La fortezza di Roccaguelfonia è nota come Matagrifone: scopriamo perchè
È risaputa la difficoltà che si ha in Messina nell’attribuire a un edificio più di cinquecento anni. La città ha avuto vicissitudini particolari che altre di medesima o persino minore antichità non hanno vissuto, ma la sua origine è remota, e in realtà molte delle vecchie strutture ancora esistenti non sono altro che rifacimenti d’edifici d’epoca molto più lontana.
Matagrifone millenaria
Uno di questi è la fortezza di Roccaguelfonia, meglio nota come Matagrifone, che si può fare risalire a più di duemila anni fa, quando Messina era una città-stato.
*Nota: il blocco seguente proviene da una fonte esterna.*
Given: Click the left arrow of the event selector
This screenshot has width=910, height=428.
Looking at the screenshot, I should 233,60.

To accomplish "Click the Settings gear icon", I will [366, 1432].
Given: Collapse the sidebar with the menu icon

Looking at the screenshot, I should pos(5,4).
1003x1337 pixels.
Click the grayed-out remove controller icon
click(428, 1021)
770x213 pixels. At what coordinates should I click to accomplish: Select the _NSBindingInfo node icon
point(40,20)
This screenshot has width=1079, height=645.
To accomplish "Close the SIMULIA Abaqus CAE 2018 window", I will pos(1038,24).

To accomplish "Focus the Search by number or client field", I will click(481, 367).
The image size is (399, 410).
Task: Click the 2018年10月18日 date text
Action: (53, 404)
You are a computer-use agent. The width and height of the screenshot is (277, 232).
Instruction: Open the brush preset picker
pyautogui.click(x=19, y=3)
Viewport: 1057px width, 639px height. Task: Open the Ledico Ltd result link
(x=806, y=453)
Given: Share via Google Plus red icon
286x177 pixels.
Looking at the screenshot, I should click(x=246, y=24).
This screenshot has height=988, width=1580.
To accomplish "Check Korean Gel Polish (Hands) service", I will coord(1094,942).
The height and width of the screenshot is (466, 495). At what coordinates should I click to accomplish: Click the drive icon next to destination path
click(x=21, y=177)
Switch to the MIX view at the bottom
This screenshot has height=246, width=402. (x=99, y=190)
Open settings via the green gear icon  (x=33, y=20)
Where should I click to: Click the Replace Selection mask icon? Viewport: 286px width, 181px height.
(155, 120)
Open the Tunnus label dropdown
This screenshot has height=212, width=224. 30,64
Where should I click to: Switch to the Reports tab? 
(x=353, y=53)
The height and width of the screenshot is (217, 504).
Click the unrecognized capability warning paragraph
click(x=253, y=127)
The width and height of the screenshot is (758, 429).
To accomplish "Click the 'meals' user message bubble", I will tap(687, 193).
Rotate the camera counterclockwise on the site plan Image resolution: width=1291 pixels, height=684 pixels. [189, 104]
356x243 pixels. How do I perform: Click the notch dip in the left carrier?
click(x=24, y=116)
Era tratto ricorrente nelle nostre città antiche la presenza d’un punto sopraelevato rispetto alla zona abitativa, che fungeva al tempo stesso da fortezza, spazio politico e zona templare; dal Greco, questa è chiamata l’acropoli.
La rocca
Un punto di Messina nelle Historíai di Polibio di Megalopoli è definito appunto ákra, cioè la rocca (nel senso anche di cittadella, si noti), quand’egli racconta gli eventi verificatisi dopo l’occupazione mamertina della Peloriade, quando furono messi in rotta dal Re di Sicilia, Ierone II. Alcuni dei Mamertini chiesero aiuto ai Cartaginesi, i quali inviarono un distaccamento con un comandante che s’insediò nella cittadella (ákra) di Messina, altri si rivolsero a Roma; poi, quando giunse sulle rive dello Stretto il console romano Appio Claudio, i Mamertini cacciarono la guarnigione cartaginese dall’acropoli e aprirono le porte ai Romani.
“Gli ammazza-Grifoni”
Quale fosse il nome della cittadella in quell’epoca non lo sappiamo, ma il nome più antico tramandato è Matagrifone, finora sempre ritenuta una corruzione di Macta-griffones, cioè “Ammazza-Grifoni” (i Grifoni erano una fazione politica attiva a Messina e in Sicilia nell’era degli Altavilla). Un’altra teoria invece suggerisce la presenza di mater nel toponimo, dunque Matagrifone sarebbe la corruzione di Mater Gryphonum, ossia “Madre dei Grifoni” (intesi come uccelli leonini), in riferimento a una divina figura femminile che là abitava. Questo ci fa pensare alla presenza nell’acropoli d’un tempio dedicato verosimilmente a una dea madre, forse ornato da sculture o dipinti di leonini grifoni conservatisi anche dopo la conversione del sacrario alla venerazione mariana.
Quale dea madre?
Dee madri in Sicilia erano Cibele, Demetra e Persefone, ma quale delle tre è coinvolta? In qualche caso, i mitici uccelli grifoni erano associati a Rea-Cibele; oltretutto, la grande dea è raffigurata quasi sempre con una corona turrita, e il castello con tre torri è un antico simbolo di Messina, ma c’è di più: i popolani erano convinti che la roccaforte appartenesse alla gigantessa Mata (sempre Mater, e anch’ella coronata di torri!) che peraltro i colti conoscevano sotto il corretto nome di Rea o Cibele! Ciò che complica la situazione, è che spesso nel Cinquecento confondevano Demetra – la dea più celebrata in Sicilia – con sua madre Cibele, e che nell’arte i grifoni compaiono più facilmente al fianco di Artemide e talvolta di Venere, il che le rende ulteriori candidate alla dedicazione del Matagrifone. È anche possibile – e forse più probabile –, che non fosse madre di gryphones ma di griffones (le persone), i quali si recavano a pregare in tale sacrario convertito al culto della Madonna (donde un appellativo di Mater Griffonum).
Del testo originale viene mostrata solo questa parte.